1) La passeggiata di Paloma.

Il giorno che compì undici anni, Paloma ottenne come regalo il permesso di poter uscire il pomeriggio e fare una passeggiata, ovviamente dopo aver fatto i compiti e riordinato camera sua. Lei attese il giorno successivo al compleanno, poi uscì.

Durante quella prima camminata, non notò nulla di strano. Uscì di nuovo il pomeriggio successivo.

Quel giorno d’ottobre passeggiando per le vie alberate della propria città assurse a una condizione specifica ed illuminante: non solo ciò che vedeva le era strano ed insoddisfacente, ma anche ciò che desiderava più ardentemente sembrava non rientrare più nella sua concezione di felicità.

In questi giorni, guardando dall'interno della propria casa, squadrata, ordinata e silenziosa, lei credeva di possedere ogni possibile umana elaborazione di pensiero e la certezza della Serenità Assoluta. Appena usciva di casa veniva contraddetta.

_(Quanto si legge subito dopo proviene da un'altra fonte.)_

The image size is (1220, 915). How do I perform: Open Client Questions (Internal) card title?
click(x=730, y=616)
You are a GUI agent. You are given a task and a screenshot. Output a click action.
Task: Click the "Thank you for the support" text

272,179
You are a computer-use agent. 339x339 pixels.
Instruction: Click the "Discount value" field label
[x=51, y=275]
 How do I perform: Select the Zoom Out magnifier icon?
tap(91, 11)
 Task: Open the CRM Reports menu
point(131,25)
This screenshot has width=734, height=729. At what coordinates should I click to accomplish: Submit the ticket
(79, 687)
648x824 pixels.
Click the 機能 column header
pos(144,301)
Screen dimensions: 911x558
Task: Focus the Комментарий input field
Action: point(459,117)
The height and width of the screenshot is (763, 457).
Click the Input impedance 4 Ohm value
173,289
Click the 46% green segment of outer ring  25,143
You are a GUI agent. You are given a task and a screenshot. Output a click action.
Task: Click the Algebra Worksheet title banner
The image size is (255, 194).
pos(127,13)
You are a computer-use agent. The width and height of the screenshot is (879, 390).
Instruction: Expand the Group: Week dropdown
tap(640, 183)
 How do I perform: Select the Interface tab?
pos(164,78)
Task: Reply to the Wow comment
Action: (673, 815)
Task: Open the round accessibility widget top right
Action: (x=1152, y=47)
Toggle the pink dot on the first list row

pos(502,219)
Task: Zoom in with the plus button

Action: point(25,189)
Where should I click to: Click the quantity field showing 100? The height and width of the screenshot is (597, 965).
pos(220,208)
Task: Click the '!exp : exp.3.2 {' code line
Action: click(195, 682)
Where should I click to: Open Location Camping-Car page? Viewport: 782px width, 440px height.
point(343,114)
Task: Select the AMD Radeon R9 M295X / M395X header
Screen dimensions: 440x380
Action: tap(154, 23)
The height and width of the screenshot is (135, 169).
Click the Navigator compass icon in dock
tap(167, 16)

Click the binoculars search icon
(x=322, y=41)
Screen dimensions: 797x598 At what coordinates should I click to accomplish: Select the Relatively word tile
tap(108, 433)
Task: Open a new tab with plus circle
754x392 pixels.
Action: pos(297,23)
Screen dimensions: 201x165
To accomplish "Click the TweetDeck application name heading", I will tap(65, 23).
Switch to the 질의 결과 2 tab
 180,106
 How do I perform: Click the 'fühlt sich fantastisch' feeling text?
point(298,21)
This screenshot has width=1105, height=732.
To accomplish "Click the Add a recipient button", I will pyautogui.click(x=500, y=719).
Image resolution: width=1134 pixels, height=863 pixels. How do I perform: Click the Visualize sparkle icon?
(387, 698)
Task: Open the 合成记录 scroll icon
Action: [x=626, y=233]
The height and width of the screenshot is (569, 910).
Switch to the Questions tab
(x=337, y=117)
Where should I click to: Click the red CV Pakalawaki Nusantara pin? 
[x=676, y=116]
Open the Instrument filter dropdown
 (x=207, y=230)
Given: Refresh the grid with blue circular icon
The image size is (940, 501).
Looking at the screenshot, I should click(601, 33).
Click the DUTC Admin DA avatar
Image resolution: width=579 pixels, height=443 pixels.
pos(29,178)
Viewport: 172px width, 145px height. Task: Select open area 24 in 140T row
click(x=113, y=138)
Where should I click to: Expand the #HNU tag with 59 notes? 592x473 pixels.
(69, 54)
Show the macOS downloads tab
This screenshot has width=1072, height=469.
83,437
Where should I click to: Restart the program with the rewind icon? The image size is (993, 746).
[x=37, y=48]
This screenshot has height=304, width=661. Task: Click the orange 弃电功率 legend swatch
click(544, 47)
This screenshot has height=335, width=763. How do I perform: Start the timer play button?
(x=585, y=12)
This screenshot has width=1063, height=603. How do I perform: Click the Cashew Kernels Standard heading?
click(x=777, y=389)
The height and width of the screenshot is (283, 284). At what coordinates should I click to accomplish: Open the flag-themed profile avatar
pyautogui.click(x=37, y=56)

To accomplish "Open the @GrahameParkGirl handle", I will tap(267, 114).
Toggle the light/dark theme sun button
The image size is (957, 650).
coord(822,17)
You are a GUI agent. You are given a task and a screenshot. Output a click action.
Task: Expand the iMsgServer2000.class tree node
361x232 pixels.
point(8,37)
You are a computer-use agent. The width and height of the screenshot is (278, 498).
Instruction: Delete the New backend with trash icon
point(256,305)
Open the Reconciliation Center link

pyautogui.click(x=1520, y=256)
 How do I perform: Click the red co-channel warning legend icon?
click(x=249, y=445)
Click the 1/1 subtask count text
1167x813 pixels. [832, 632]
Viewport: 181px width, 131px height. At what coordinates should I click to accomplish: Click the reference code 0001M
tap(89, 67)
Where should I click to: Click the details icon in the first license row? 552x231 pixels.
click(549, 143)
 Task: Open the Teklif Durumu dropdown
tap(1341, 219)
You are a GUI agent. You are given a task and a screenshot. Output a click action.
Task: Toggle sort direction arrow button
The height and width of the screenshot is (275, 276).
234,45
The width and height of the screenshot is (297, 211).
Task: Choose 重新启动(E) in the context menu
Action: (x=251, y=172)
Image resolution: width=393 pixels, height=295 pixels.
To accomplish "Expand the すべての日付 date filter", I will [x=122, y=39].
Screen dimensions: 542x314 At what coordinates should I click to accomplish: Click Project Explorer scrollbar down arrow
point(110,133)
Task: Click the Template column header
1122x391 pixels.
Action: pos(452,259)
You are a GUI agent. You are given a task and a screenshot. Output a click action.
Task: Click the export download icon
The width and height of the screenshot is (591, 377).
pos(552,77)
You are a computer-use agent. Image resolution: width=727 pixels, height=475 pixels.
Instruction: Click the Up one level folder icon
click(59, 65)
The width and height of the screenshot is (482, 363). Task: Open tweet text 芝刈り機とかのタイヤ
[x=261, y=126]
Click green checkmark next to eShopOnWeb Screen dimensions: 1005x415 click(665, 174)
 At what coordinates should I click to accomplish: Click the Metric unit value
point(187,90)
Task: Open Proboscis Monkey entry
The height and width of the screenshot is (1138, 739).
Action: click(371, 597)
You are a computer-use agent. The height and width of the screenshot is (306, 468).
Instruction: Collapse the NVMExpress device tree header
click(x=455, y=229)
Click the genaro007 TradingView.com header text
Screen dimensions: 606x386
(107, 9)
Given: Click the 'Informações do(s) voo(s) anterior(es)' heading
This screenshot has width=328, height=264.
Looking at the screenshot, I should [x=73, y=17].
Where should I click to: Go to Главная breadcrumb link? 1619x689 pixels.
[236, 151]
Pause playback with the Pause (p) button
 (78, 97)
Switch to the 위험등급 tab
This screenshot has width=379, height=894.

I vicini di casa la guardavano per strada per farle i complimenti, e lei ha visto il telegiornale e se qualcuno s’avvicina sorridendo non sa più se fidarsi. Li conosce o non li conosce? Così non risponde e cambia strada. E’ maleducata?

I fiori, le piante, la guardano e lei sembra contenta. Ma non sai, non lo sai, le sembrano dire. Tu ci guardi e sorridi, e già domani forse non ci saremo più. Ce ne saranno altri, ma tu era a questi che avevi voluto bene. Già la sua Perfetta Felicità subiva un primo scossone, ma lei supera la piazza, dove le piante non si vedono e per un po’ non ci pensa più.

Oltre la piazza vide una signora, avrà avuto cinquant’anni, che spingeva un handicappato in una carrozzina. La signora appariva proprio sofferente, affaticata da una fatica che le pareva troppa, solo per dover spingere la carrozzina. E il ragazzo avrà avuto venticinque anni, sarà suo figlio? L’espressione sempre incantata, tranne quando piange, in quella maniera tanto incomprensibile. Perché dovevano soffrire? L’Ordine Incondizionato ricevette un nuovo scossone. Passò oltre ripensando alle partenze. Capisci adesso, la teoria delle partenze, si disse. Se la vita è una corsa, una passeggiata o una fuga, non importa, ma tutti dovrebbero partire dalla stessa linea, pensava, come in quelle belle gare dei cento metri, dove non ti puoi nascondere, allora si, che si vede quanto vali.

Così proseguiva la sua lunga passeggiata autunnale senza amare particolarmente quei fiori appena nati e già pronti a lasciare lo spazio ad altro. Ma il mondo corre in quei momenti, azzurri ma non per questo eterni e anche oggi la discesa del sole era arrivata veloce e come sempre ecco il momento dei bilanci, dei conti.

Rinunciò ad altre riflessioni e corse a casa, le avevano insegnato che non avrebbe sempre avuto undici anni e che doveva imparare ogni giorno a perdere meno tempo del giorno precedente.

Ed ecco finalmente a casa e la resa dei conti è andata bene, guadagnati 5 secondi da ieri, 5 secondi in totale da impiegare come, con cosa? Aveva guadagnato 5 secondi ma non sapeva cosa farne, forse era meglio che arrivasse subito domani pensò.